──────── EXTRACTED INFORMATION

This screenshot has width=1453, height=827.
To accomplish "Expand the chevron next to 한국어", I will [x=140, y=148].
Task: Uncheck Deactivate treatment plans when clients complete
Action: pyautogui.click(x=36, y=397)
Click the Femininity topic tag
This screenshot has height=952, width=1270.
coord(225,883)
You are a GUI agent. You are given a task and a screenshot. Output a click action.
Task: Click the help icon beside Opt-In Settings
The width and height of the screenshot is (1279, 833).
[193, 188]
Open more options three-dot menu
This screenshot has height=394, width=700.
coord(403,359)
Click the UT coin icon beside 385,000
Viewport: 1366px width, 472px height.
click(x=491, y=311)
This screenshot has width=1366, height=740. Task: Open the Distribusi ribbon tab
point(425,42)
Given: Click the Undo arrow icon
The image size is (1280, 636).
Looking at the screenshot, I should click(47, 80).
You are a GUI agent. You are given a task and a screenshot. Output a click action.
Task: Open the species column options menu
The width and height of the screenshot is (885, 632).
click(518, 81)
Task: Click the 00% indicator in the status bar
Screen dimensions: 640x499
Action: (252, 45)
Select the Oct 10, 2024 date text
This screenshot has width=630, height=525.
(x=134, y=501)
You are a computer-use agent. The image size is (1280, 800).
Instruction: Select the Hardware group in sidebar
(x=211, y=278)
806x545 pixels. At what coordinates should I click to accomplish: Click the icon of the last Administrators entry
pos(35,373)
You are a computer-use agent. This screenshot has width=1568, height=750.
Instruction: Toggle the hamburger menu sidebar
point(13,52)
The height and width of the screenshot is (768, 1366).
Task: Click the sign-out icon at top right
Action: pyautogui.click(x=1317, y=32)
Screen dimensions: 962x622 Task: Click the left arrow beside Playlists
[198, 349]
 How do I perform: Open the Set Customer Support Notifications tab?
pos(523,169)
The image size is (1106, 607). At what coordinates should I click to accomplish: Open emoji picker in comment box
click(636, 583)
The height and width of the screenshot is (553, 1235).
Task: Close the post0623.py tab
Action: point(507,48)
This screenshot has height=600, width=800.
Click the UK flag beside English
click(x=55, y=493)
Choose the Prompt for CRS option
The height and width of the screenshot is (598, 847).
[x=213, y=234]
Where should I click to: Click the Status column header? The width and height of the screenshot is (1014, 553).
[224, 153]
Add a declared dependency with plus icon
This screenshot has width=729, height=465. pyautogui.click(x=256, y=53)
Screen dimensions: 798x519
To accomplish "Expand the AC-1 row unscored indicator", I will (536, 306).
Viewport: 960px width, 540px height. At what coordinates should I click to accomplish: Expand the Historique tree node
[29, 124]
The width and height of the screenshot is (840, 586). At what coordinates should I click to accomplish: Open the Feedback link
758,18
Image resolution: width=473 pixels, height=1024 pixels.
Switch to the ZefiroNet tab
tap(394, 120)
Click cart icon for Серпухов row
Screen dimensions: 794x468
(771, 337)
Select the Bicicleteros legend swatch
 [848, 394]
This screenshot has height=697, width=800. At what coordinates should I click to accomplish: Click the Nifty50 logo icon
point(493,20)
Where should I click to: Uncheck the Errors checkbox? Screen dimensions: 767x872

────────────────

> [WHAT NEEDS TO BE DONE] Wherever the word "computer" turns up in the records, copy out the line it is on.

> [ANSWER]
You are a computer-use agent. The image size is (1280, 800).
You are a computer-use agent. This screenshot has width=1568, height=750.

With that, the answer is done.